Pendant que je priais, je me suis senti poussé à partager quelques mots d’encouragement avec mon ami. Immédiatement après, j’ai constaté un changement au niveau de son épaule et il m’a dit que la douleur avait presque complètement disparu. Les professionnels de santé que nous avions appelés sont venus le chercher et l’ont emmené à l’hôpital le plus proche. Là-bas, on lui a annoncé que son épaule semblait avoir été déboîtée, mais qu’elle allait bien désormais. Il n’a pas eu besoin de soins médicaux et il a pu rentrer chez lui.
Cette expérience m’a fait prendre conscience que nous pouvons tous être appelés à aider quelqu’un à tout moment, dans n’importe quelle situation – qu’il s’agisse d’un ami, d’un membre de la famille ou même d’un inconnu avec qui nous n’avons pas de relation particulière, comme dans le cas du Samaritain.

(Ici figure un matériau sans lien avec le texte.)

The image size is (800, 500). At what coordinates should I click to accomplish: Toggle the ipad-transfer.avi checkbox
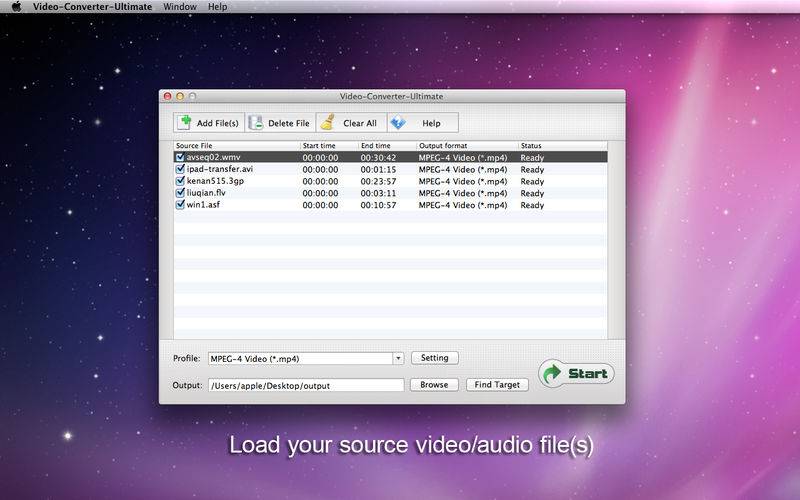click(180, 169)
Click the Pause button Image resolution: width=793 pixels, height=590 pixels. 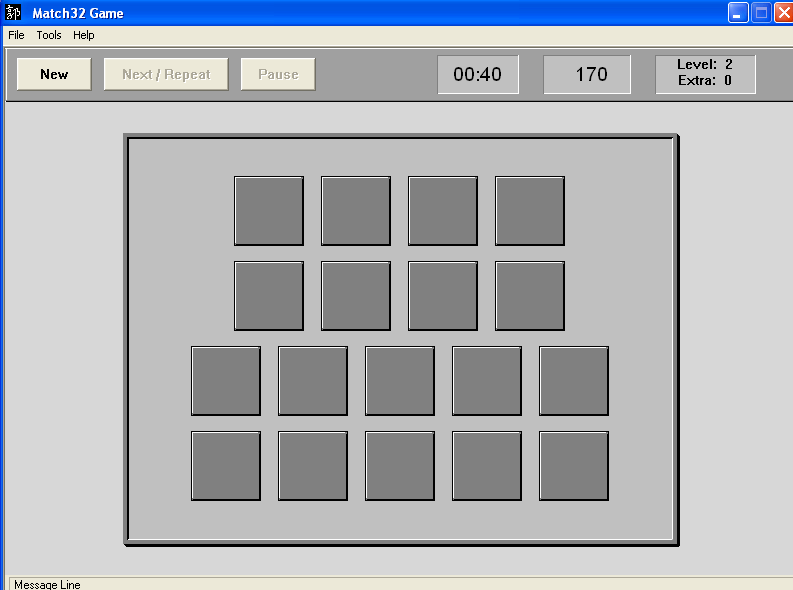(278, 74)
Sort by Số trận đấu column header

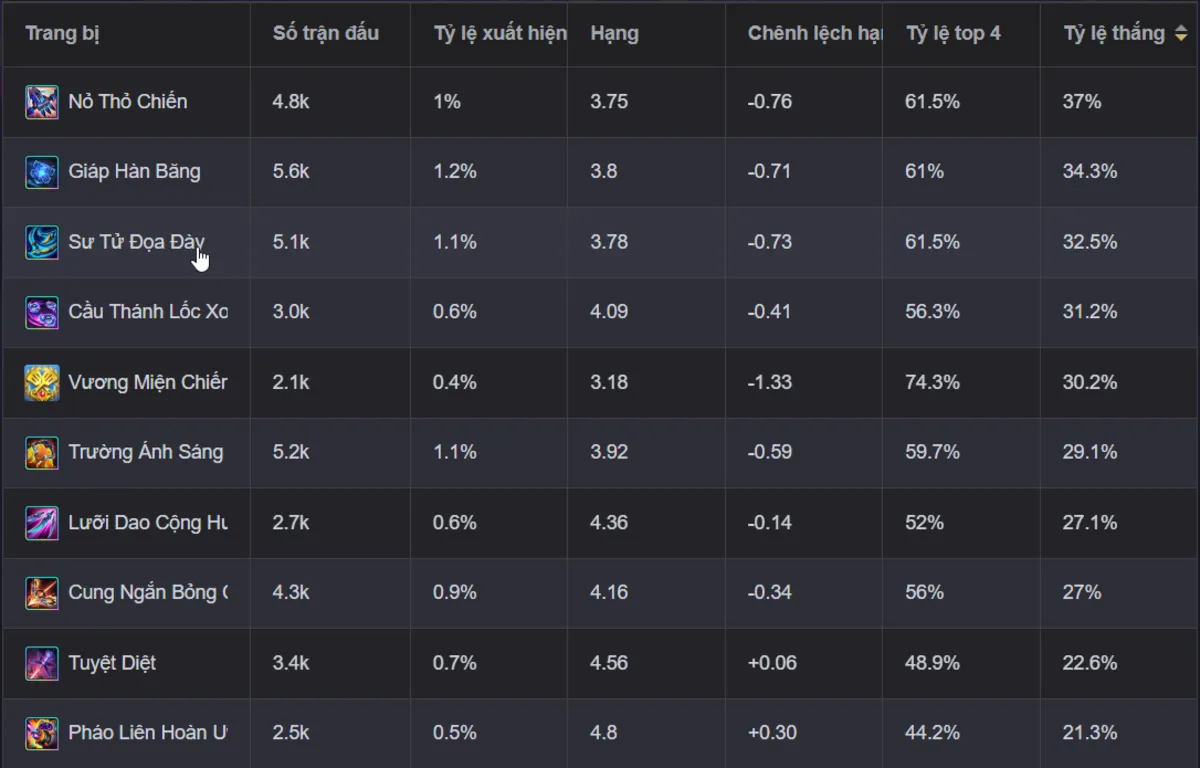326,33
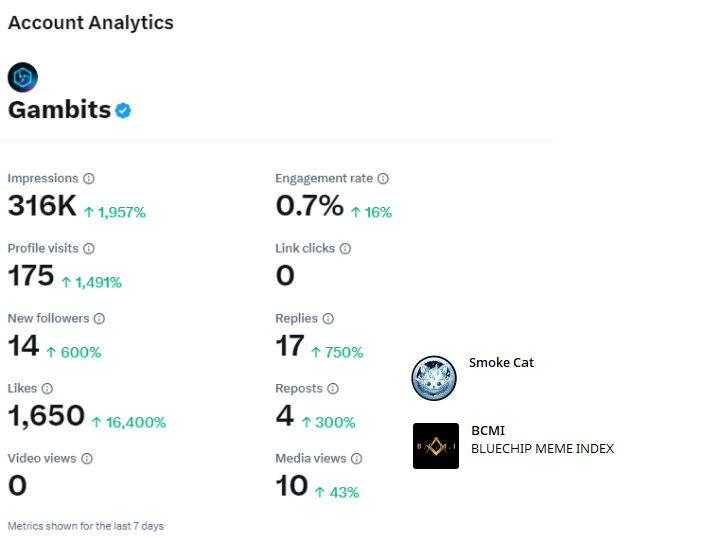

Parmi les statuts de La Première Eglise du Christ, Scientiste, on trouve la « Vigilance face au devoir », qui stipule ceci : « Il sera du devoir de chaque membre de cette Eglise de se défendre journellement contre la suggestion mentale agressive, et de ne pas se laisser entraîner à oublier ou à négliger son devoir envers Dieu, envers son Leader et envers l’humanité. » (Mary Baker Eddy, Manuel de L’Eglise Mère, p. 42) En réfléchissant à la manière de remplir cette obligation, j’ai réalisé que mon devoir envers l’humanité était le même que celui que Jésus a recommandé dans sa parabole du bon Samaritain.
Je crois sincèrement à la promesse de Jésus selon laquelle ceux qui obéissent à ses enseignements connaîtront la vie éternelle. Que vais-je faire aujourd’hui ? Eh bien, quoi que ce soit, j’espère et je prie pour être attentif et conscient des besoins des personnes qui m’entourent, pour discerner comment je peux les aider et partager ainsi avec elles chaque jour un peu de la promesse du Christ et l’accomplissement de cette promesse.